DANIEL Johns once described Silverchair’s Freak Show as “some kind of dark, high school band skeleton.” But its an album that a generation after its release, still boasts significant meat on its bones.
Last week marked 20 years since Freak Show was released and debuted No.1 on the ARIA charts. In the grand scheme of Silverchair’s celebrated five-album career their sophomore record is often relegated to ugly-duckling status.
It didn’t have the era-defining hits of Frogstomp like Tomorrow and Pure Massacre, the emotional depth of Neon Ballroom, the musical reinvention of Diorama or the quirky originality of Young Modern. However, for many Chair fans the tortured anger of Freak Show remains a treasured edition in the catalogue of Newcastle’s finest musical export.
From the crunching riffs of Slave and Freak, to the gothic orchestration of Cemetery, to the eastern influences of Petrol & Chlorine - Freak Show marked a turning point in Silverchair’s career. A signpost to where they were headed.
The record was written during the maelstrom of their unprecedented initial success.
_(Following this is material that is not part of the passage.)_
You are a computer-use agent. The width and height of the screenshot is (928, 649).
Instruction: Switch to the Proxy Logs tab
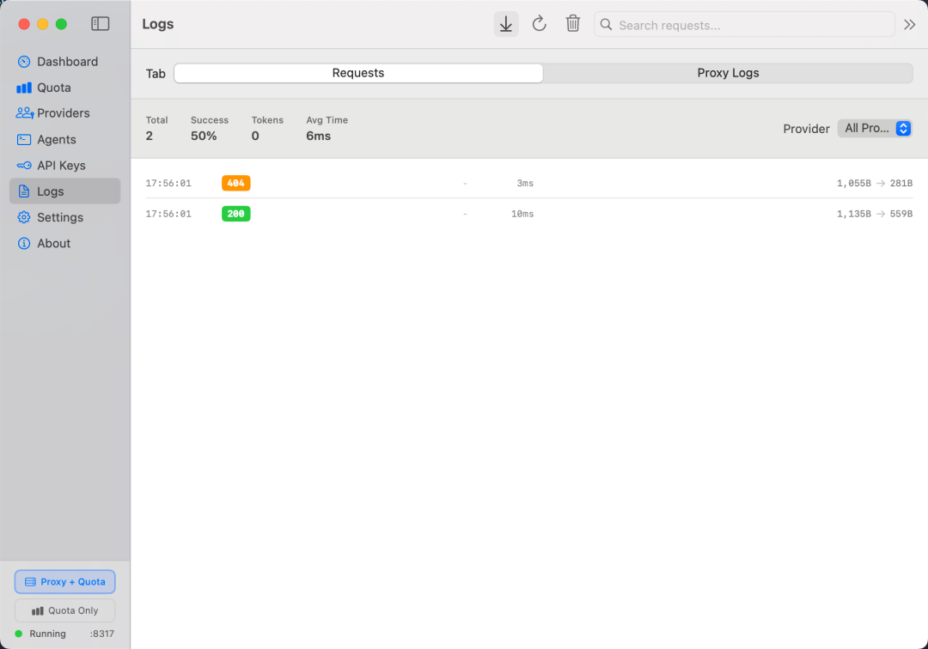(x=728, y=74)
Aged in their mid-teens, the three Merewether friends – Johns (vocals/guitar), Ben Gillies (drums) and Chris Joannou (bass) - were struggling with international stardom and scrutiny, following the success of Frogstomp in 1995, which sold more than 2 million copies in the US alone.
The pressure was immense to deliver another hit. An expectation foreign to other 17-year-olds. Midnight Oil producer Nick Launay was brought in to produce Freak Show, recorded between May and July 1996.
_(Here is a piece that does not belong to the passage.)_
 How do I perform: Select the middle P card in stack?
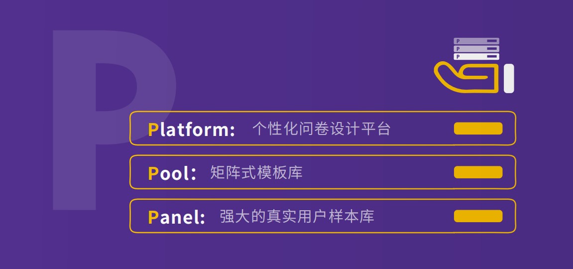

”We spent a lot more time and were much more involved on this album,” Gillies said at the time. “On the last record we were so young that we didn’t know what was going on.
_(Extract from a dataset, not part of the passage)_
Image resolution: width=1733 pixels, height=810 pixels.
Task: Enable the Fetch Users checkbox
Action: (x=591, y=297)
“Now that we’re older, we knew what we wanted, and we knew some of the basics to getting to that.”
The most pressure sat squarely on the chief songwriter Johns. Lyrically, Freak Show articulated the anger and torment the blonde teen idol was experiencing from the cut-throat music industry.
Johns explained the title was derived from Silverchair’s touring experience, which felt like “old freak shows in the ‘40s, just travelling around, doing your show and going to the next town and doing it again.”
From the thrashing opening burst of Slave, Johns’ lyrics summed up his feelings of frustration, “Lived too long now you've come to take me/ to a place where I can die.”
While lead single Freak contained the cringe-worthy rhyme, “No more maybes/your baby's got rabies/sitting on a ball/in the middle of the Andes,” the chorus of “If only I could be as cool as you,” was delivered with venom to every hater who branded Silverchair as “Nirvana in pyjamas.”
“We wanted to make the songs more extreme and different,” Johns said at the time. “So that meant we made the fast songs harder and the slow songs softer. We also experimented with different styles and instruments.”
Those experiments showed the trio had rapidly developed from the distorted Seattle sound of Frogstomp. Abuse Me dabbled in psychedelia with its backward guitar solo, the raga rock-infused Petrol & Chlorine featured tabla and sitar, while the album’s centre piece, the violin-soaked Cemetery, was the first indication that Johns was on the path to becoming one of Australia’s greatest songwriters.
Lesser-known album tracks Pop Song For Us Rejects and the domestic violence-themed Nobody Came also showed Johns was beginning to explore lyrical themes beyond self-loathing and suicide.
Freak Show isn’t without it faults. Two decades on, some of the tracks have aged poorly. Lie To Me is a short burst of bland teenage angst and Learn To Hate only fairs marginally better with his trite chorus of “Take the time to learn to hate/Come and join the mass debate.”
Freak Show went on to deliver three top-10 ARIA singles in Freak (No.1), Abuse Me (No.9) and Cemetery (No.6) and went twice platinum in Australia and sold 620,000 copies in the US.
Creatively, Silverchair reached loftier heights with subsequent albums Neon Ballroom (1999), Diorama (2002) and Young Modern (2007) as they found their own sound, removed from grunge.
Nevertheless, 20 years on it maintains its own freakish charm in body and soul.